EXERCISE TEXT —
- - - - - - -
Exploring the Solar System: Mars


Of all the planets in the Solar System, to my mind, this place rocks! Why do I say that? I’ve always wanted to go there, ever since I was a kid and played “Going to Mars” with my sibs and cousins out in a field by our house. I hadn’t even read any of the Edgar Rice Burroughs Mars books at that time, I just knew it had to be an interesting place!

Fictional Mars was peopled with all manner of strange beings — princesses, heroes, alien beings called Thoats, and they all lived a sort of adventurous life among the canyons and jungles of the imaginary surface of the Red Planet.

All those beings began to dissolve into the fictional plane when telescopes got powerful enough to give us a view of Mars that was more like the Arizona desert than the jungles of Africa. When the first spacecraft missions visited the planet beginning in the 1960s, the world of thoats and princesses vanished back to the bookshelves.
- - - - - - -
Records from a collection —
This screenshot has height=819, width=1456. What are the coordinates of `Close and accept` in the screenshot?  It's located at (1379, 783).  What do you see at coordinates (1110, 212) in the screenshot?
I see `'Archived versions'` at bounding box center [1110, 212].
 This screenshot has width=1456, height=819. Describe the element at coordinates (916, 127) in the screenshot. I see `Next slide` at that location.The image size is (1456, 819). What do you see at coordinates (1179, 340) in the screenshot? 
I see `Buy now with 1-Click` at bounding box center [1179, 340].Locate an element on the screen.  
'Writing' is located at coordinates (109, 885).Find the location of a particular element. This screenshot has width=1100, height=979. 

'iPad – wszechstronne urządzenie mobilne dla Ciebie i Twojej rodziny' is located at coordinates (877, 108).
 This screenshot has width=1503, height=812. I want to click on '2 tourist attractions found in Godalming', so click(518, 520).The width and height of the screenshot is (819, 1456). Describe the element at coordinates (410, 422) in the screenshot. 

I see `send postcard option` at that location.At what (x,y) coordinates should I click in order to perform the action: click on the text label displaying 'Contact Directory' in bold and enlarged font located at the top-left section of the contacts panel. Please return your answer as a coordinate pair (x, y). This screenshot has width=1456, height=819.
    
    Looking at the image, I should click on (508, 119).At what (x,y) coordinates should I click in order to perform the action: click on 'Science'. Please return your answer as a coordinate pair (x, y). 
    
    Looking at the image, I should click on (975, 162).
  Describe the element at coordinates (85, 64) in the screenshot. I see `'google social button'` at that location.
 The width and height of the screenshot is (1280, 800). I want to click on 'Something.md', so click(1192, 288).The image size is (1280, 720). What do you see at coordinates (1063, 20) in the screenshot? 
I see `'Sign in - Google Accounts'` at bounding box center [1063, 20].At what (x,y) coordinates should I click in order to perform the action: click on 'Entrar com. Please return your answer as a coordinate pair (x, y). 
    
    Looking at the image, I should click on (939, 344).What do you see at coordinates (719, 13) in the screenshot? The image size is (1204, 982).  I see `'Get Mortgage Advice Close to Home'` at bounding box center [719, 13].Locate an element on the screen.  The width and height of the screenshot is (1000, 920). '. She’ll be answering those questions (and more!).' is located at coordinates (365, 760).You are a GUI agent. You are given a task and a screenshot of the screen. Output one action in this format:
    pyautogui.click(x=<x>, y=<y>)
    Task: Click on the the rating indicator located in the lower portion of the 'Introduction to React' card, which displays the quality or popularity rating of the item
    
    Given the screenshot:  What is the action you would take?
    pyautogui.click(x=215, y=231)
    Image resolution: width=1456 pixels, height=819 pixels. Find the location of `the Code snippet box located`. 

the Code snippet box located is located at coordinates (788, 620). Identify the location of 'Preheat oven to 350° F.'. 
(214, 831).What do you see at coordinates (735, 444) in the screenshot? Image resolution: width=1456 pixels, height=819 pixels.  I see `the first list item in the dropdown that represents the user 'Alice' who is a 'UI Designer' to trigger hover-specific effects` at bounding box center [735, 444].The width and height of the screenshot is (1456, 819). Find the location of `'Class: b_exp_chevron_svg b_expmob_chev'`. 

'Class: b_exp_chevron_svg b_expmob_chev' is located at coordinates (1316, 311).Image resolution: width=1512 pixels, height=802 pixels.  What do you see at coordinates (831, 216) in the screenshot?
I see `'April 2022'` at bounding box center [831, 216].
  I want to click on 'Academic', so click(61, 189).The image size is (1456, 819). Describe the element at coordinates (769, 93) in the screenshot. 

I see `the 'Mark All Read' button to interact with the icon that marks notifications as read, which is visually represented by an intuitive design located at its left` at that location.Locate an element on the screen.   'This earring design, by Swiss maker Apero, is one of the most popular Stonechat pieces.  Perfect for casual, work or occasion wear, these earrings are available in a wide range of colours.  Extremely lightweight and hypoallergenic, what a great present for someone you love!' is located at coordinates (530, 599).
- - - - - - -
EXERCISE DIRECTIONS —
According to the Mars text, when did the first spacecraft missions begin visiting the planet?

SOLUTION —
They began visiting Mars in the 1960s.